Different parts of the code do different amounts of logging. The expression parses is quite verbose in its logging, but this logging is required to figure out bugs that people run into.

> 
>>> - LLDB_LOG() vs. LLDB_LOG(log) -- All our log variables are named log,
>>> so maybe we don't have to reference them explicitly? I couldn't decide
>>> whether that helps or hurts readability. (I wanted to keep the log
>>> variables, instead of specifying the log flags explicitly, as that
>>> means individual log statements can be very cheap, and short.)
>> 
>> I'd rather keep this explicit.  I don't know if we do it ever, but it is totally reasonable that one function might want to funnel information to two different channels.  Also, it makes explicit the connection between the log object and the channel it is opened for.  It is a bit weird to have a seemingly unused log creation line, then a bunch of logs later on that don't look connected to it.  The more oddities you put in the code the harder it is for a new engineer to begin to grok it.
> 
> OK.
> 
> 
>> 
>> For starters, it has builtin support for formatting ranges.  So if you're ever looping over entities formatting them, as long as the entity itself has a formatter defined, you can simply pass it directly to formatv and it will do the right thing.  (It has some customization support built in as well so you can control how to separate items).
>> Secondly, When you have to do some work to get the value you want to format, you could either define a custom formatter for the type in question, and the formatter does all the work, or you could write a function to return the value you want to format, and call that in the argument list, as long as the return type has an associated formatter.
>> I'm sure there will still be cases where you want to use the old method, but I think this would handle quite a few of them and reduce the amount of code you have to read / write when dealing with logging code.
> 
> Agreed.

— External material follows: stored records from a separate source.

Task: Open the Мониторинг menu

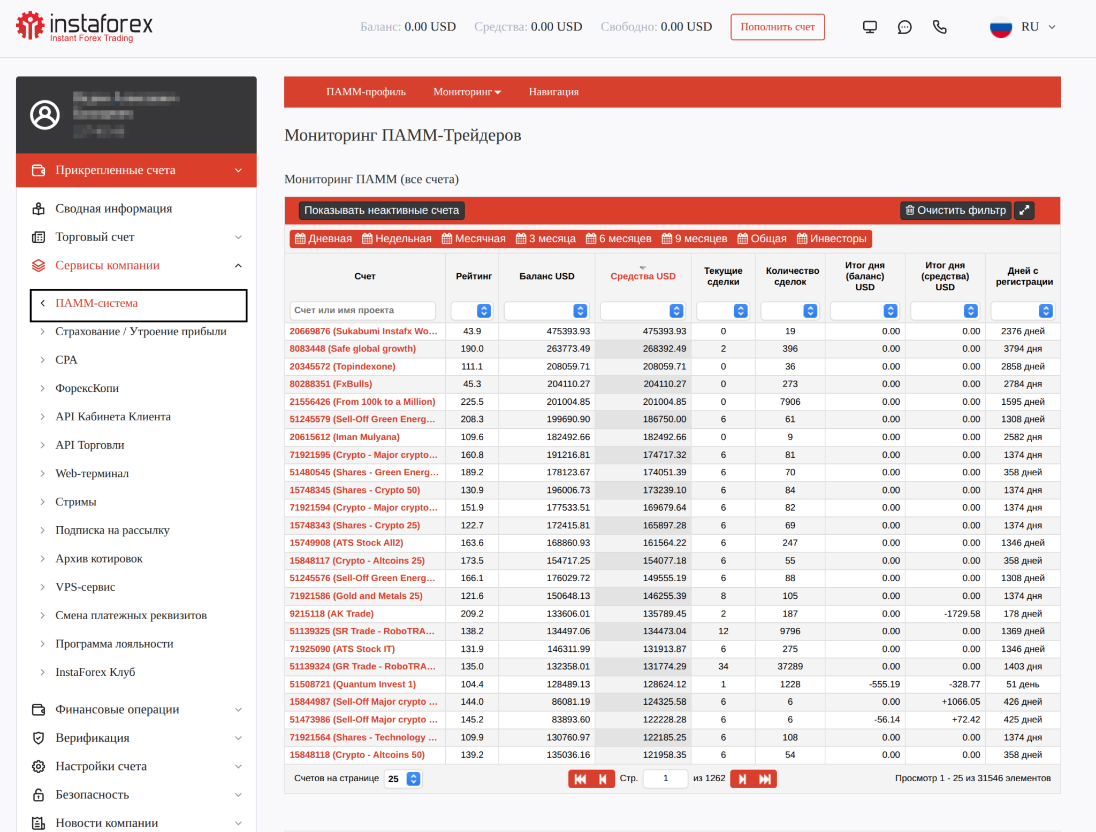Action: click(467, 92)
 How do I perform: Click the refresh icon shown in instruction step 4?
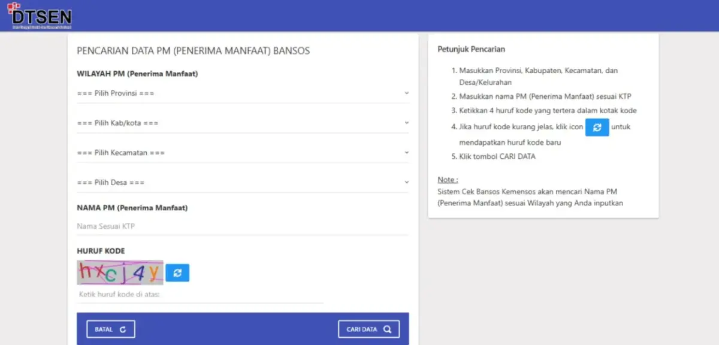click(597, 127)
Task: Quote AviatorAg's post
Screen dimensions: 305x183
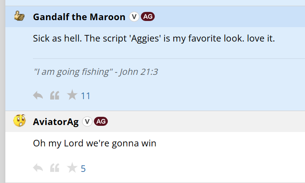Action: [55, 168]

We're bound to run into cases where we want to have code that
> is run only when logging is enabled, but it isn't directly a logging
> statement. So we should have some form of "if(log)", but it should not
> need to be used that often.

It should be a formatter option for collections to allow you to print out different ranges. If I have a target and a target knows how to print the process and the process knows how to print the threads and the threads know how to print the stack frames, it doesn't mean I always want to see everything. Sounds like we can easily control this in the llvm::formatv case with extra formatting options:

This might print just a summary of the target:

llvm::formatv("{0}", target);

This might print the target and info about the process:

llvm::formatv("{0;process}", target);

The question becomes, can we then forward arguments into the "Process" logger to control if the threads are displayed?

llvm::formatv("{0;process{threads{frames}}}", target);

This would allow recursive formatters to be called with specified arguments. Just a thought, but if we are going to delve into recursive formatters, we might need to think about that.

> 
>> So the stream stuff all now needs to mark where the logging begins and ends:
>> 
>>   if (log) *log << log::start_message << 1 << ' ' << 2 << ' ' << 3 << '\n' << std::end_message;
>> And that starts to ruin the nice concrete log calls we had with log->Printf() since each call to log->Printf() was a complete message. I am open to ideas on how to solve this. Anyone have any ideas?
> 
> 
> So, the way I solve that in my mockup is by having a temporary object.
> It's constructor does any initialization work necessary (in my case,
> printing file and line number). In the destructor I flush the log
> message to the underlying streams. You could use the same approach,
> but synchronize via mutexes, or whatever else you want.

So the file and line number should be done by the logging logic probably at the same time as any of the other options (pid/tid, thread name, timestamp, backtrace, etc).